Disclaimer: Absolutely no guarantees about the Light DataAgent application are made. The application has been minimally tested. No one makes any representation about the suitability, reliability, availability, timeliness or accuracy of the information, software, products, services or related graphics contained on this site for any purpose. All such information, software, products, services and related graphics are provided “as is” without warranty of any kind. I hereby disclaim all warranties and conditions with regard to this information, software, products, services, and related graphics, including all implied warranties of merchantibility, fitness for a particular purpose, title and non-infringement.

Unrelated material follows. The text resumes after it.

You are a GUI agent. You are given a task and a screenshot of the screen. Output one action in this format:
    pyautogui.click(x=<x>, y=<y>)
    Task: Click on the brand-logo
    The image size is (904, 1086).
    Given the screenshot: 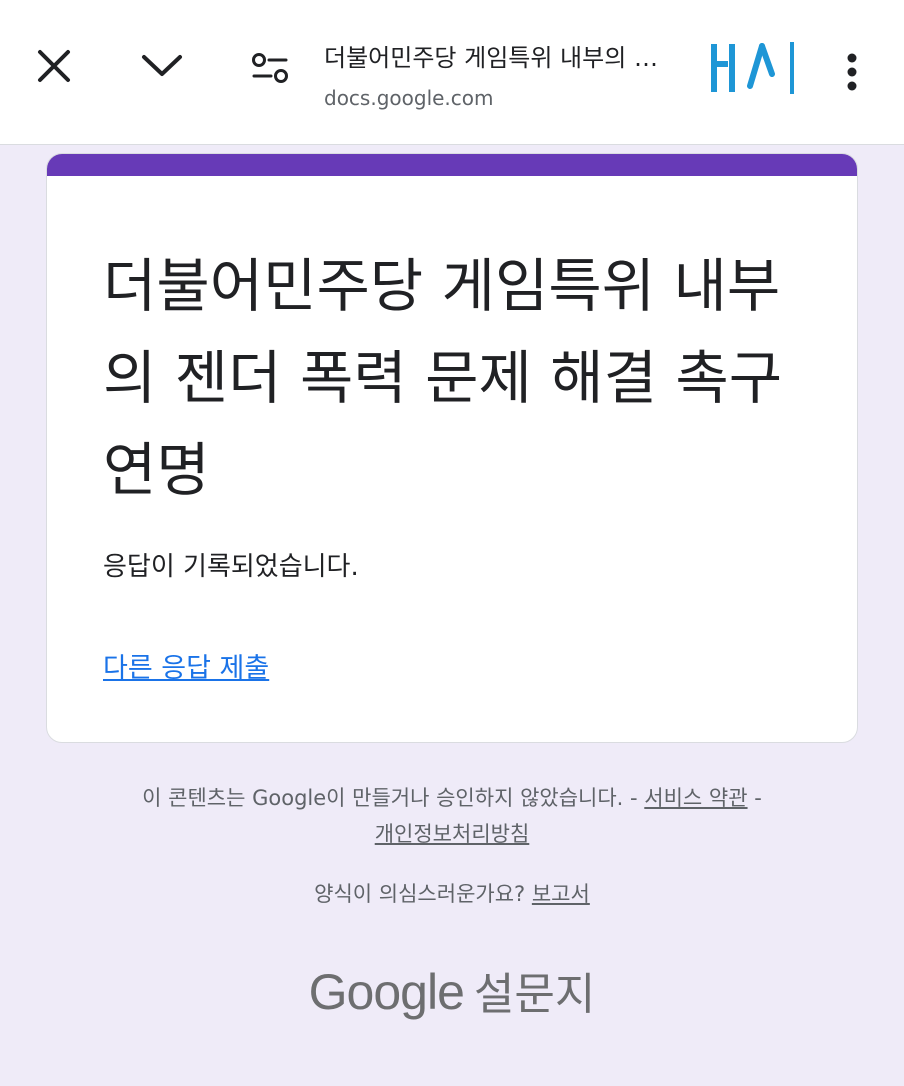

IN NO EVENT SHALL I BE LIABLE FOR ANY DIRECT, INDIRECT, PUNITIVE, INCIDENTAL, SPECIAL, OR CONSEQUENTIAL DAMAGES OR ANY DAMAGES WHATSOEVER INCLUDING, WITHOUT LIMITATION, DAMAGES FOR LOSS OF USE, DATA OR PROFITS, ARISING OUT OF OR IN ANY WAY CONNECTED WITH THE USE OR PERFORMANCE OF THE Light DataAgent APPLICATION, WITH THE DELAY OR INABILITY TO USE THE APPLICATION OR RELATED SERVICES, THE PROVISION OF OR FAILURE TO PROVIDE SERVICES, OR FOR ANY INFORMATION, SOFTWARE, PRODUCTS, SERVICES AND RELATED GRAPHICS OBTAINED THROUGH THE APPLICATION, OR OTHERWISE ARISING OUT OF THE USE OF THE APPLICATION, WHETHER BASED ON CONTRACT, TORT, NEGLIGENCE, STRICT LIABILITY OR OTHERWISE, EVEN IF I HAVE BEEN ADVISED OF THE POSSIBILITY OF DAMAGES. Because some states/jurisdictions do not allow the exclusion or limitation of liability for consequential or incidental damages, the above limitation may not apply to you. If you are dissatisfied with any aspect of the application, your sole and exclusive remedy is to discontinue using the application.